Tesla sees EV deliveries drop year-over-year for the first time since 2020

Shipments plummeted by 20 percent from the previous quarter.

REUTERS / Reuters

Tesla has revealed how many vehicles it delivered in the first three months of 2024 and the figures dropped significantly from both the previous quarter and the same period in 2023. The company handed over 386,810 EVs during the period.

That's down 20 percent from the 484,507 vehicles Tesla delivered in Q4 2023 and an eight percent dip year-over-year. This was Tesla's first YoY sales drop since 2020, Bloomberg points out. The figures also fell well short of projections — on average, analysts expected Tesla to deliver 449,080 EVs.

There are some mitigating factors at play, as TechCrunch notes. Tesla had to close its factory in Germany for almost a week due to an arson attack. It also put most production at the Berlin-area facility on hold for a fortnight due to shipping disruptions resulting from Houthi attacks on international shipping in the Red Sea. Tesla also pointed to an early production ramp up of the revised Model 3 as another reason for the drop in deliveries.

Tesla says it built 412,376 Model 3 and Y vehicles in the first three months of 2024 and 20,995 other models for a total of 433,371. Of the deliveries, 369,783 were Model 3s and Model Ys. The company didn't detail the number of Cybertrucks it built and delivered.

As is often the case, Tesla tried a few tactics to juice sales at the end of the quarter, such as once again offering a free trial of Full Self-Driving (which, despite the name, is not an autonomous driving system).
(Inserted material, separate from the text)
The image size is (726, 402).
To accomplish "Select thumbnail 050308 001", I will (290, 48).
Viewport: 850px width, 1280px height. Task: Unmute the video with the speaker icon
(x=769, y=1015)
The company also hinted to prospective buyers who'd been on the fence that they should snap up one of its EVs before a price increase on April 1. Sure enough, on Monday, the company jacked up the price of every Model Y trim by $1,000 in the US.

Earlier this year, Tesla CEO Elon Musk warned that the company was between "two major growth waves" — the boom of the Model 3 and Y, and a lower-cost EV that's expected to arrive in late 2025. As such, he warned investors that Tesla was likely to see "notably lower" sales growth this year.